豚妻

Tonsai_Sashie

 ネクタイを締めて振り向くと妻が豚になっていた。私はたいへん驚いたが、遅刻しそうだったので、咳払いひとつに抑え、家を出た。背後から聞こえるはずの「いってらっしゃーい」は、ブーブーブーだった。
「過労で神経がまいってる」「飲み過ぎて酒が残っていた」等、幻覚のたぐい、もしくは「妻のお茶目な冗談」「息子の仕組んだバーチャルリアリティー」等、悪戯か何か。朝夕のラッシュと昼休みを費やして、以上の点を軸に推理の展開を繰り返した。
 いずれにしても結論は、その日のうちに出るはずだったが、帰宅、夕食、団らんと経過しても妻は豚のままだった。そして、不思議なことに私以外は息子も含め、妻が豚であることに何ら関心を示していなかった。息子は妻のブーブーを理解し、相づちを打ったり、文句を言ったりさえしていた。
 翌日より三日間、事態の異常さに合わせて、SF的な拡がりも視野に入れて論理の展開を試みた。「神がかり、魔法系」「動物霊祟り系」「悪夢、深層心理系」等それなりの参考文献も参照したが、私自身とんかつが異常に好きだとか、先祖が豚を大虐殺したとかいうこともなく、夢に出てきた魔法使いに三つの願いを持ちかけられたり、怪しい取引もしていない。つまり、原因もきっかけも皆無である。
 妻は、偶蹄目の前足を器用に操って、炊事や掃除、洗濯も普通にこなしている。スーパーや銀行に行ったり、サークルやママさんバレーも何の問題もないようだ。つまり、妻はずっと以前から豚であったようなそんなしっくり感をもって、淡々と生活しているのだった。
 休日を待って、押し入れアルバムを引っ張り出して調べたが、どの写真を見ても妻は正真正銘の豚だった。花嫁衣裳は少し似合ってさえいた。これは一体どういう事なのか。
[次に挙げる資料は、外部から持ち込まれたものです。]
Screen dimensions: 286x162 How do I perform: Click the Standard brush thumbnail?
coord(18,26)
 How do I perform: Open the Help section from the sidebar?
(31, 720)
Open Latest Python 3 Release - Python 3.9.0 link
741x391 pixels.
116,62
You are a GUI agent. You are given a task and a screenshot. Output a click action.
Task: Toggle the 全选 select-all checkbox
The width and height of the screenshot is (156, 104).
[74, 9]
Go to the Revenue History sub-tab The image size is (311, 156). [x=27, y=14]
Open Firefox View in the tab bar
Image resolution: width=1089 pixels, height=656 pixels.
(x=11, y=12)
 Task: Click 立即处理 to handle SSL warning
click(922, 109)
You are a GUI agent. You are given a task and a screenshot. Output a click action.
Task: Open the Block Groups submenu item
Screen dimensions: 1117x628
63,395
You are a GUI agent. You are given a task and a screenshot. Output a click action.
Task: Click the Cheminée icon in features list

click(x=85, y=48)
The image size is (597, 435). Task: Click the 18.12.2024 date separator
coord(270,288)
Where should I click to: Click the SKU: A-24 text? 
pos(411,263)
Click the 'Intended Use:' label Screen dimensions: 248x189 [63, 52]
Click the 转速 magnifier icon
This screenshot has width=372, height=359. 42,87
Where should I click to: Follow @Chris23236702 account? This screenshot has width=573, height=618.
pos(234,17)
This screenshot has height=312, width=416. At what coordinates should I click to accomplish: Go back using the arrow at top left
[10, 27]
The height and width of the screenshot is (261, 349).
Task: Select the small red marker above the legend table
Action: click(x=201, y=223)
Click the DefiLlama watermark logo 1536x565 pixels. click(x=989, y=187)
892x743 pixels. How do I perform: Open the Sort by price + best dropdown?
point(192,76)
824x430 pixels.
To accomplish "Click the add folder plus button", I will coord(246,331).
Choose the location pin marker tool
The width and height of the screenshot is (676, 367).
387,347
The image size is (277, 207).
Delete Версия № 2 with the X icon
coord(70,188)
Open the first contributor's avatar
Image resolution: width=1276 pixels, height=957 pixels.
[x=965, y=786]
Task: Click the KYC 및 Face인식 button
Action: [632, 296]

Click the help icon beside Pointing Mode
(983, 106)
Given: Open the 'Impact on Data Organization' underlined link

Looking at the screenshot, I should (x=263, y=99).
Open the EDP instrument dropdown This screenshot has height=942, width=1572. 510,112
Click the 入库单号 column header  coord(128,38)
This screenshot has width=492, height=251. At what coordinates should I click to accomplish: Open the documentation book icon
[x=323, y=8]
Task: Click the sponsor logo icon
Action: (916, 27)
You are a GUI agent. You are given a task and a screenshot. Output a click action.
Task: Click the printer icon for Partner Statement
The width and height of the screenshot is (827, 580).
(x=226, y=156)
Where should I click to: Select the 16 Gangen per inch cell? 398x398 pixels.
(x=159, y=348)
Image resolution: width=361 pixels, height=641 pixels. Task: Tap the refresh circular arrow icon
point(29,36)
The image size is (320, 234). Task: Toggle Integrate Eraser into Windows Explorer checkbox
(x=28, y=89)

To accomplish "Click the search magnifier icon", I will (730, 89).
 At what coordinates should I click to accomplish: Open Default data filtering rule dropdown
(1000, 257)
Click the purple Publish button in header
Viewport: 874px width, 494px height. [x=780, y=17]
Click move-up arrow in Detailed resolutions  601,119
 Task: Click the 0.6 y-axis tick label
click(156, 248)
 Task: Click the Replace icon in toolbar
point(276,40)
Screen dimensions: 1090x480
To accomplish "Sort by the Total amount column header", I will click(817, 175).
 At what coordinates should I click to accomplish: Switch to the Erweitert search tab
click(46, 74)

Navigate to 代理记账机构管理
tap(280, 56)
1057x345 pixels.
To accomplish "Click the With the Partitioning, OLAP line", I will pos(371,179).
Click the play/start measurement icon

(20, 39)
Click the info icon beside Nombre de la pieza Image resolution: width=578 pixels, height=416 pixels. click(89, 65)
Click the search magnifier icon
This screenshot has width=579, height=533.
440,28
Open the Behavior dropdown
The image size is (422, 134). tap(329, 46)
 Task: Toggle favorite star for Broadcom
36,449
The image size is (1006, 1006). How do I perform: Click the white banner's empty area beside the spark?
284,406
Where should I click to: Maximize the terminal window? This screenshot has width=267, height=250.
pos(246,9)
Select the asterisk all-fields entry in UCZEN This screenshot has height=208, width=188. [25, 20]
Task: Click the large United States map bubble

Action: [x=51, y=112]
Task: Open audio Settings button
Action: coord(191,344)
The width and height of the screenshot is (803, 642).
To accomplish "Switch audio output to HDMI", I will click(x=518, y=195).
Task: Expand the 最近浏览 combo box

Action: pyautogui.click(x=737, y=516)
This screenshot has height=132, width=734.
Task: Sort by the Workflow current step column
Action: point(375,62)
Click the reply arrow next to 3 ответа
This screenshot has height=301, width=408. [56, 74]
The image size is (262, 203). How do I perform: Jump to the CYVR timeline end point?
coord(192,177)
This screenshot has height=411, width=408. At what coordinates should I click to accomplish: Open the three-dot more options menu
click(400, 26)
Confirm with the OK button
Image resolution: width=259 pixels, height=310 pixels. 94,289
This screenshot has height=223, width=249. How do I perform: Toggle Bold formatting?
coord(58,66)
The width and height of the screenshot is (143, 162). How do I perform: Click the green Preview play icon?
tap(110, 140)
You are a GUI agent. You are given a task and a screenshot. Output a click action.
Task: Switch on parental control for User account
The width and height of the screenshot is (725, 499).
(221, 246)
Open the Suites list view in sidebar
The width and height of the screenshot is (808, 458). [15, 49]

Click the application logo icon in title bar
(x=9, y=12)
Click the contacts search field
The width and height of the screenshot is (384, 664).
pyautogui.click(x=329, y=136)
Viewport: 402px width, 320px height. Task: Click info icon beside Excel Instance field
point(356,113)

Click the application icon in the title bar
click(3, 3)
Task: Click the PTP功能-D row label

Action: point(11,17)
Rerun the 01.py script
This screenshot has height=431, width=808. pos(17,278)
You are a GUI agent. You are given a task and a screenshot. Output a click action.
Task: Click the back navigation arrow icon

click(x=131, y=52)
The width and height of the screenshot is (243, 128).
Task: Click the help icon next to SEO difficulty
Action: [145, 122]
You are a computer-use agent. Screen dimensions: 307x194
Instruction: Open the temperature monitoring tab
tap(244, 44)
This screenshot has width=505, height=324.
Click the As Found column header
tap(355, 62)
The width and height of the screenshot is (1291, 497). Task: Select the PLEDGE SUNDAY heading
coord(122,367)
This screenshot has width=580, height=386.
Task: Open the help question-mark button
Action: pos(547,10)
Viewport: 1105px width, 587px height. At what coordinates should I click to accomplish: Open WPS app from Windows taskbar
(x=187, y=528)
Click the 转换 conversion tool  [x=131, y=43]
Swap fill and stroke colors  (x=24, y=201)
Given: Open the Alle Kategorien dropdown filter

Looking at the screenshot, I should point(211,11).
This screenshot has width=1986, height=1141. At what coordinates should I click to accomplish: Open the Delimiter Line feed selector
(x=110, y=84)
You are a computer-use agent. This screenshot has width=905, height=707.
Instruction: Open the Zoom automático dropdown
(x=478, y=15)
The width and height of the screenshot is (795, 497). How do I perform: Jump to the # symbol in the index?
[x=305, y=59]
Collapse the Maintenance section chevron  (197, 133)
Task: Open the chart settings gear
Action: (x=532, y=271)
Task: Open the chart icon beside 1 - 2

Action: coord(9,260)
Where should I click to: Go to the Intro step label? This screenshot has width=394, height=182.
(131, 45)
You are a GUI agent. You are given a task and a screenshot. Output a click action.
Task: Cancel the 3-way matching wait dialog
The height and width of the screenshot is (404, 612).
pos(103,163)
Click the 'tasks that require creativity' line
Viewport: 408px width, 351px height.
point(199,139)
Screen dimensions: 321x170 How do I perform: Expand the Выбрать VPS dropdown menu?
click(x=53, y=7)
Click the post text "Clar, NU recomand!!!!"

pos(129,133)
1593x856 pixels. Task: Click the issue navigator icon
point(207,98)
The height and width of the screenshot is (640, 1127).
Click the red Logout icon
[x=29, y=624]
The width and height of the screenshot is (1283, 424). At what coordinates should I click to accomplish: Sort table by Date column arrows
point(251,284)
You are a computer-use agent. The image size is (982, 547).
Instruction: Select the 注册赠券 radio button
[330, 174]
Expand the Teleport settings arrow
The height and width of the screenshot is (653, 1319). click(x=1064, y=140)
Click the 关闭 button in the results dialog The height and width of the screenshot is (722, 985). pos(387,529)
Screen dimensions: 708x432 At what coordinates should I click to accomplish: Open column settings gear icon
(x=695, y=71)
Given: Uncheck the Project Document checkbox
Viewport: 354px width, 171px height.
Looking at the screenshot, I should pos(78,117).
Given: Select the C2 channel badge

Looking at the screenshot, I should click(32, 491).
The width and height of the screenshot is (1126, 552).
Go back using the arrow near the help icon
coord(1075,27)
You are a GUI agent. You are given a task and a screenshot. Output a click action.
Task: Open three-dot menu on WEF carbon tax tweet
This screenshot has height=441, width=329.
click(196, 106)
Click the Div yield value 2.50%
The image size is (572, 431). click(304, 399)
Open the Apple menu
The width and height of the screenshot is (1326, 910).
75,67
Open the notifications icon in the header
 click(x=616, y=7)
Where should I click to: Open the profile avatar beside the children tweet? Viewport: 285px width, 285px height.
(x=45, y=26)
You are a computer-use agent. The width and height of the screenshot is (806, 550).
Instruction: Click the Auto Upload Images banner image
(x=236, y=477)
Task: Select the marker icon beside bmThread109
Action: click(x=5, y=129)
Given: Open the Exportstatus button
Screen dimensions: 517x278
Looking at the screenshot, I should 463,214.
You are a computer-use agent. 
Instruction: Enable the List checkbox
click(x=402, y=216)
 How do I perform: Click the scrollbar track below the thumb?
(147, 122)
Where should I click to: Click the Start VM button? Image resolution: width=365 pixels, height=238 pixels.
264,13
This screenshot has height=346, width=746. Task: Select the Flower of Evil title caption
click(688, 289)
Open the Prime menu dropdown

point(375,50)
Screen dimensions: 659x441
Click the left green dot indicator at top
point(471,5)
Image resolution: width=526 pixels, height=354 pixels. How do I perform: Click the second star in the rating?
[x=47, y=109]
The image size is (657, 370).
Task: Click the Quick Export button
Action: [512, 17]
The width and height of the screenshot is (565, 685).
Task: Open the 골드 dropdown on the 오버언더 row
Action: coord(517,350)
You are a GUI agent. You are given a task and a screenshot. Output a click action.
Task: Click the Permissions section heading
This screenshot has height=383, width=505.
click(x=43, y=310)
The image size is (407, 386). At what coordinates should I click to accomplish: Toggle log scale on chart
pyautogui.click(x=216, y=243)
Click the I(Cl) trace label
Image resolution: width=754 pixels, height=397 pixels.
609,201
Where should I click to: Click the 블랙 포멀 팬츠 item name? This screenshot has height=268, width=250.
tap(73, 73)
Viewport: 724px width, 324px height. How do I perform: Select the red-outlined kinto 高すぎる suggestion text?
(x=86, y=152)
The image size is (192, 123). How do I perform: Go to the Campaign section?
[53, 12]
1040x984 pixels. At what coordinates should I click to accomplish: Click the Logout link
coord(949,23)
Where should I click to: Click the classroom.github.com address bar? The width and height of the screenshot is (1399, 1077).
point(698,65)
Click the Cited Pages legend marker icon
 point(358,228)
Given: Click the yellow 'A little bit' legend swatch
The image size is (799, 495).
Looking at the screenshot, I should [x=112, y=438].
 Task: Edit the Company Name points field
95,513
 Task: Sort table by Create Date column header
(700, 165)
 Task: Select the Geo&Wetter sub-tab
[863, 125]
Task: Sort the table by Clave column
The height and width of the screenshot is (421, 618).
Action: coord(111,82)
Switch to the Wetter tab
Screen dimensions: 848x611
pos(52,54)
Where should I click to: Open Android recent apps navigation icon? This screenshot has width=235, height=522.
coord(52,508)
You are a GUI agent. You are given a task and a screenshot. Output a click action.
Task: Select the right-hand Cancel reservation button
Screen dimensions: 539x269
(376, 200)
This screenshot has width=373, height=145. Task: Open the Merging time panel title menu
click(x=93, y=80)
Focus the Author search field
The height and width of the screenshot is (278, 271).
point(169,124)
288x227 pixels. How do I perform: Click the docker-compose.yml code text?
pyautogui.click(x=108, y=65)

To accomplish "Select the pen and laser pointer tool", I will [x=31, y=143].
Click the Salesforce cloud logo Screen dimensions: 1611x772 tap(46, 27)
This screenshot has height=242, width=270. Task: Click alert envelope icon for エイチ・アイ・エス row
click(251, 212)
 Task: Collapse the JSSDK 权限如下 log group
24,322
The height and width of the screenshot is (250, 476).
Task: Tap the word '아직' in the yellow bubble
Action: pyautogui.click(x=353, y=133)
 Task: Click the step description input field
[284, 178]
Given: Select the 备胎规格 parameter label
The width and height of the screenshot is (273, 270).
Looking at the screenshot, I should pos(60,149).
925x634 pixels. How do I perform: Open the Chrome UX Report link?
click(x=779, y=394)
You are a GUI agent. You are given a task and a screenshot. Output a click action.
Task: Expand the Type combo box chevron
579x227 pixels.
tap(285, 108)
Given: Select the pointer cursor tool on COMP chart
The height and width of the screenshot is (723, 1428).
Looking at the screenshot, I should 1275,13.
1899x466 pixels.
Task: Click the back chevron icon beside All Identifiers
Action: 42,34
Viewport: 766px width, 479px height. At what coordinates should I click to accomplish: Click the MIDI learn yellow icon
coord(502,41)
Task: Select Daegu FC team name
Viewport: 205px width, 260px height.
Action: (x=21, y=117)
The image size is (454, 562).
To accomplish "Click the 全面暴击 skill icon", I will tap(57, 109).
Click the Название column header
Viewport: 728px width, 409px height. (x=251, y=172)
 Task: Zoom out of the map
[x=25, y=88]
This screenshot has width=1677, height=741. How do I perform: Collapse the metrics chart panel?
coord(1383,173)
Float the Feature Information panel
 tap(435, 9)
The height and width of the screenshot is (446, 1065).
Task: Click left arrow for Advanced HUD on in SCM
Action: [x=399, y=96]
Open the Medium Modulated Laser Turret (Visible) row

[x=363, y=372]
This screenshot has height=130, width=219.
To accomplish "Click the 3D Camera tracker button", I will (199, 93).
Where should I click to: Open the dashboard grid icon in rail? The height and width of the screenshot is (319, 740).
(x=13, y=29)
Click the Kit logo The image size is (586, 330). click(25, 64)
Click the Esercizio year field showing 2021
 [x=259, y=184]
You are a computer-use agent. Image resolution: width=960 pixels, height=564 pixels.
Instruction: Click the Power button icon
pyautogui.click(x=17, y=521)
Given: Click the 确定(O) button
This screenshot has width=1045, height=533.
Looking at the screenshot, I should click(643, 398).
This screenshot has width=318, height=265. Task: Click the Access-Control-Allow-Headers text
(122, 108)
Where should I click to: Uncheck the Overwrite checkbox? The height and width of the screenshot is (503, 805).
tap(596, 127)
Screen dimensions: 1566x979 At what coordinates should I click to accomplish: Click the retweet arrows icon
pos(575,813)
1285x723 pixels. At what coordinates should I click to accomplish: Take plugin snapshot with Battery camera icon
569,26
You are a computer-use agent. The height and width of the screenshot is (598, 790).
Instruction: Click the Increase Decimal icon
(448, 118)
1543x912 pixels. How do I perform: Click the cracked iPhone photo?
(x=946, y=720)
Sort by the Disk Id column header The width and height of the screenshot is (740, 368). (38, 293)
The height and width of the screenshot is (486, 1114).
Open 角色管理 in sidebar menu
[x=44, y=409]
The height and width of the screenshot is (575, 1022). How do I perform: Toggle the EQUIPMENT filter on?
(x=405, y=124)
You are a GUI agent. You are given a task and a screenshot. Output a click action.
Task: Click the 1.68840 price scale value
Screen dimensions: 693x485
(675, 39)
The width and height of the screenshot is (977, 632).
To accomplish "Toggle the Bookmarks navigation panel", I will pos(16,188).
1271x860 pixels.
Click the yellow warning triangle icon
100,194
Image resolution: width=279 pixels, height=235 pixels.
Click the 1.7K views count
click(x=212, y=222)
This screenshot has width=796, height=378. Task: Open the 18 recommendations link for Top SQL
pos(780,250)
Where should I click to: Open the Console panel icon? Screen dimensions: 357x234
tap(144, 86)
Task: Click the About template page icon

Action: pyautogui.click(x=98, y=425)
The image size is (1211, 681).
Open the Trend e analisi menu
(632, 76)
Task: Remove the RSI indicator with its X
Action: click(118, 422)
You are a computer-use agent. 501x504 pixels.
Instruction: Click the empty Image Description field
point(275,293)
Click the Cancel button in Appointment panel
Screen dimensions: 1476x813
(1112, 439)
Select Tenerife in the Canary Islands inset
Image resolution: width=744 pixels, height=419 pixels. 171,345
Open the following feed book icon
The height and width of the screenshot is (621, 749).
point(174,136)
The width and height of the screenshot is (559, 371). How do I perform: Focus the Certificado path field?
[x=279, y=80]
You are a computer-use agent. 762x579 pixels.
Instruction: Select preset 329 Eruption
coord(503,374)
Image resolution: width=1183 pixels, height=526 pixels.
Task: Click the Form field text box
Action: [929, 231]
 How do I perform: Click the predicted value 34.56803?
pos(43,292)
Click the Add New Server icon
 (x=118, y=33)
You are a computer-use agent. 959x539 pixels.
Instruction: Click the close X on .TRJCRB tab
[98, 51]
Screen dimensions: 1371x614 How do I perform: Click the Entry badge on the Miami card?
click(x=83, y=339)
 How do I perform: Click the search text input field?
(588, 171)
 論理的でない状況に身を置くことは耐えられないので、これまでの科学的アプローチを多少逸脱するが、次の推論を持って最終的な結論と決定する事にした。

「この問題は私の内部に発生し、私の内部に帰結するものであり、目の前に白豚が立っていた瞬間に『妻と白豚が入れ代わった』という科学的で健全な判断を怠り、『妻が豚になった』と考えた事が原因である。世の既婚男性に共通する『妻なんか人間でも豚でもいい』という潜在的な意識が、瞬間的に認識機能を狂わせ、目の前の白豚イコール妻という判断に普遍性を与えた」

 ふと我に返ると、夕食が冷めると妻が、ブーブー騒いでいた。